Penahanan ijazah karyawan oleh perusahaan masih menjadi sorotan publik. Polemik ini mencuat di Surabaya dalam sepekan terakhir, namun praktik serupa ternyata juga banyak terjadi di berbagai daerah lainnya.
Sebenarnya, ada langkah yang bisa dilakukan karyawan saat ijazahnya ditahan perusahaan, salah satunya dengan merujuk pada peraturan daerah (Perda) yang berlaku.
Pakar Tenaga Kerja dan Upah Universitas Airlangga (Unair), Hadi Subhan, menjelaskan bahwa karyawan dapat melakukan komunikasi dan negosiasi dengan perusahaan jika ijazah mereka ditahan.
SCROLL TO CONTINUE WITH CONTENT
"Yang harus dilakukan pekerja adalah berkomunikasi dan bernegosiasi dengan perusahaan, bahwa menahan ijazah sebagai syarat kerja itu tidak boleh, sehingga harus dikembalikan," kata Hadi saat dihubungi detikJatim, Sabtu (19/4/2025).
Khusus bagi karyawan di Jawa Timur, mereka tidak perlu ragu untuk melawan praktik tersebut, karena telah diatur dalam Perda Nomor 8 Tahun 2018 tentang Penyelenggaraan Ketenagakerjaan.
"Dalam Pasal 42 disebutkan bahwa pengusaha dilarang menahan dokumen asli yang melekat pada pekerja, seperti KTP, SIM, dan ijazah, sebagai jaminan," jelasnya.
Jika komunikasi dan negosiasi tidak membuahkan hasil, karyawan dapat menempuh langkah hukum lainnya.
"Bisa melapor ke pengawas ketenagakerjaan di disnaker provinsi atau di kemenaker," ujarnya.
Beberapa perusahaan beralasan penahanan ijazah dilakukan agar karyawan tidak mengundurkan diri sebelum masa kerja atau kontrak berakhir. Namun, menurut Hadi, ada solusi lain yang lebih tepat dibanding menjadikan ijazah sebagai jaminan.

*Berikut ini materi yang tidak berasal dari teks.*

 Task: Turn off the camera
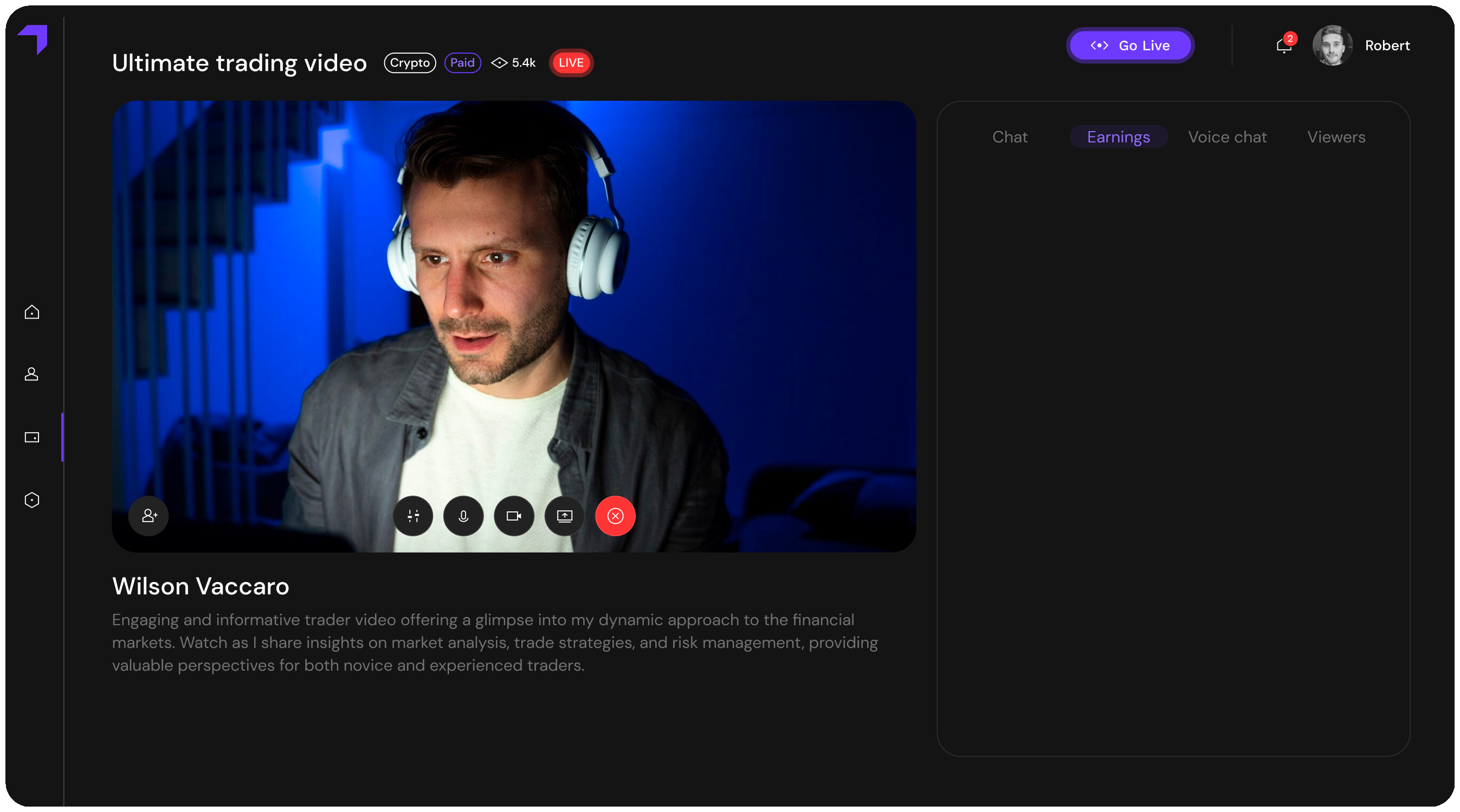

"Bisa dengan jangka waktu kontrak yang lebih pendek, misalnya kontrak diperbarui setiap tiga bulan hingga total maksimal lima tahun. Dengan UU Cipta Kerja, kontrak kerja PKWT bisa disesuaikan dengan kebutuhan perusahaan, yang penting total durasi PKWT tidak lebih dari lima tahun," pungkasnya.